Beurteilt werden soll die universitäre Forschung nach Qualität, Effizienz, Relevanz und langfristigem Entwicklungspotential. Bewertet wird nach einer fünfteiligen Notenskala von "sehr gut" bis "nicht akzeptabel". Diese Beurteilung sollte letztlich auch für die Verteilung der öffentlichen Gelder ausschlaggebend sein.

Im Zuge des Berichts kritisiert das IHS aber auch, daß die gegenwärtigen Aufwendungen für Forschung und Entwicklung in Österreich unzureichend sind. "Deshalb empfehlen wir, daß in Österreich sowohl die öffentlichen Forschungs- und Entwicklungsaufwendungen im allgemeinen als auch die Forschungsausgaben des Bundes im speziellen weiter erhöht werden", heißt es in dem Bericht an das Wissenschaftsministerium.

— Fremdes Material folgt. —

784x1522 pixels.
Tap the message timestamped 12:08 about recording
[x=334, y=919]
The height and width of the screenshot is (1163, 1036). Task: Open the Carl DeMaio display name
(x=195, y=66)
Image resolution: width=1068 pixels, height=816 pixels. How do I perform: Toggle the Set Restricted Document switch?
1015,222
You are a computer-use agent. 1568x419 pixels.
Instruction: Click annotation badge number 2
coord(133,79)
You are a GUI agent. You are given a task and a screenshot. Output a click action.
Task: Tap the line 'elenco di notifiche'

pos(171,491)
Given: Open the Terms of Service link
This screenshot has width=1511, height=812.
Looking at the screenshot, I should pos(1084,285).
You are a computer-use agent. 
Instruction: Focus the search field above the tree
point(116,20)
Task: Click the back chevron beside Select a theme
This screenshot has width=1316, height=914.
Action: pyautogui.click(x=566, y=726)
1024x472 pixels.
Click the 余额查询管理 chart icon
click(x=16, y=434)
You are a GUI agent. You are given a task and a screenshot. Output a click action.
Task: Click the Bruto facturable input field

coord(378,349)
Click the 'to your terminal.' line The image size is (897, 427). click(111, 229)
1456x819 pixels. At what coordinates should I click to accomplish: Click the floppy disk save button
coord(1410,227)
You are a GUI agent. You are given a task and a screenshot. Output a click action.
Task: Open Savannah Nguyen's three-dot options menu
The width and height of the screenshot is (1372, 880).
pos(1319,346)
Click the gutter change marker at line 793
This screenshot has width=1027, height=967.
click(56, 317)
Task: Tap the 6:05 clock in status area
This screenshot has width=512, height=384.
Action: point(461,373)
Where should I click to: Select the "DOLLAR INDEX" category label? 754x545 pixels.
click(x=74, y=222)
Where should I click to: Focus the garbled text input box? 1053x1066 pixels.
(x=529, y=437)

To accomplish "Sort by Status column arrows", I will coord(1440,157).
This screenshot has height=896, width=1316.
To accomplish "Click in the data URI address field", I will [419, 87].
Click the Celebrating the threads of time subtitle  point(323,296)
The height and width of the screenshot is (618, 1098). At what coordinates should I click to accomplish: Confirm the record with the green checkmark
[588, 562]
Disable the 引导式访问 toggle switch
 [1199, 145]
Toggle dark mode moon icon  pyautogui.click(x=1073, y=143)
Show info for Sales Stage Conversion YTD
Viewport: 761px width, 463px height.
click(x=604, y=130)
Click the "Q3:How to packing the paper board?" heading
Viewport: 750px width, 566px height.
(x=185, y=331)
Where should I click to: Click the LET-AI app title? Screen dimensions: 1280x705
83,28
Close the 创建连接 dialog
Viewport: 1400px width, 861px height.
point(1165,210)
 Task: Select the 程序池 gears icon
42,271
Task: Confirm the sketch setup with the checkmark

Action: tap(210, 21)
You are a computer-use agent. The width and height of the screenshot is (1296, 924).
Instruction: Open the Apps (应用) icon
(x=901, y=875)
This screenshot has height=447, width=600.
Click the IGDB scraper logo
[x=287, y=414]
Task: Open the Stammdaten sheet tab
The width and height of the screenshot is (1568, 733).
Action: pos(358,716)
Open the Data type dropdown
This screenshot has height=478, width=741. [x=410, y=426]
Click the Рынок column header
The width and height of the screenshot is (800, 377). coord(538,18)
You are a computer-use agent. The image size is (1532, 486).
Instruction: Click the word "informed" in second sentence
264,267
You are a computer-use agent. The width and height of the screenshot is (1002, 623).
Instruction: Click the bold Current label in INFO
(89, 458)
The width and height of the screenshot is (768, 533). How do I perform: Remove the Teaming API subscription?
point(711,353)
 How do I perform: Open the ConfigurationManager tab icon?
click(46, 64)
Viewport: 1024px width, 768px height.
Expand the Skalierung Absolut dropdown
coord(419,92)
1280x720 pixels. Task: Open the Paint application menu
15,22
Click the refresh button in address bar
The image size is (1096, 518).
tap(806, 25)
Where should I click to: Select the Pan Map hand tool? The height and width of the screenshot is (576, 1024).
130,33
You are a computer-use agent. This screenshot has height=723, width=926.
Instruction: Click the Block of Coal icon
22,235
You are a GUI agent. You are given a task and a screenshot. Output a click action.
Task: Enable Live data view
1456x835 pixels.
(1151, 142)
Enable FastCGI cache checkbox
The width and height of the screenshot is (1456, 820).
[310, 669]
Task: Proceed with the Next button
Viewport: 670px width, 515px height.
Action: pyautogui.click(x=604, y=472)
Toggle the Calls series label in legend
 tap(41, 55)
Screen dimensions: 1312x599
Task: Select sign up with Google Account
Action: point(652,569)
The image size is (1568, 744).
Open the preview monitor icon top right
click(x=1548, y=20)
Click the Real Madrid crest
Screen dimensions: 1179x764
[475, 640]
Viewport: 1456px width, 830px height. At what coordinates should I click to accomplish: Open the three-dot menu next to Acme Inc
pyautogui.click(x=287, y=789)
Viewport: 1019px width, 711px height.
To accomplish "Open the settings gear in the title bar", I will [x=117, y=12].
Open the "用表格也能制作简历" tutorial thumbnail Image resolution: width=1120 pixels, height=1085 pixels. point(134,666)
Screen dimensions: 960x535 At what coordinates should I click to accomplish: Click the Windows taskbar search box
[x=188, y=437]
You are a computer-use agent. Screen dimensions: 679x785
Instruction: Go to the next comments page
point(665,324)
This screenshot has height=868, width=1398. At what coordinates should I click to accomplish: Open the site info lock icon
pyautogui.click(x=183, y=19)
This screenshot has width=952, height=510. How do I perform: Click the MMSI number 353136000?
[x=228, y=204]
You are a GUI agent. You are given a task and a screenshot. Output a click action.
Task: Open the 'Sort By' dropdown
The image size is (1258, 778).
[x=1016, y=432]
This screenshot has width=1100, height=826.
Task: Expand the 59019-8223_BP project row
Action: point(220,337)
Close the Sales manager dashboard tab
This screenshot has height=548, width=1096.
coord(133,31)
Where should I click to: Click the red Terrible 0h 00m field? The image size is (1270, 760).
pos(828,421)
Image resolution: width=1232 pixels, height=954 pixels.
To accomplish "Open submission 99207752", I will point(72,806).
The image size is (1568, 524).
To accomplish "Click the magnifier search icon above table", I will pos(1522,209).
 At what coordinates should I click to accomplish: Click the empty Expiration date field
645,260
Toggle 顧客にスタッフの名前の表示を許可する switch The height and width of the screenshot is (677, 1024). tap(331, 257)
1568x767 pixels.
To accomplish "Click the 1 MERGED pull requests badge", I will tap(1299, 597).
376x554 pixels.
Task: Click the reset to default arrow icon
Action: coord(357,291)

Auch die Forcierung der Drittmittelfinanzierung und eine deutliche Erhöhung der Bundeszuwendungen an die beiden wichtigsten Institutionen für die öffentliche Forschungsförderung (FWF und FFF) wären sinnvoll. "Solch eine Erhöhung der Bundesmittel sollte natürlich auch von parallelen Evaluationsmaßnahmen begleitet werden, um eine optimierte Forschungsförderung zu gewährleisten", so die Empfehlung des IHS.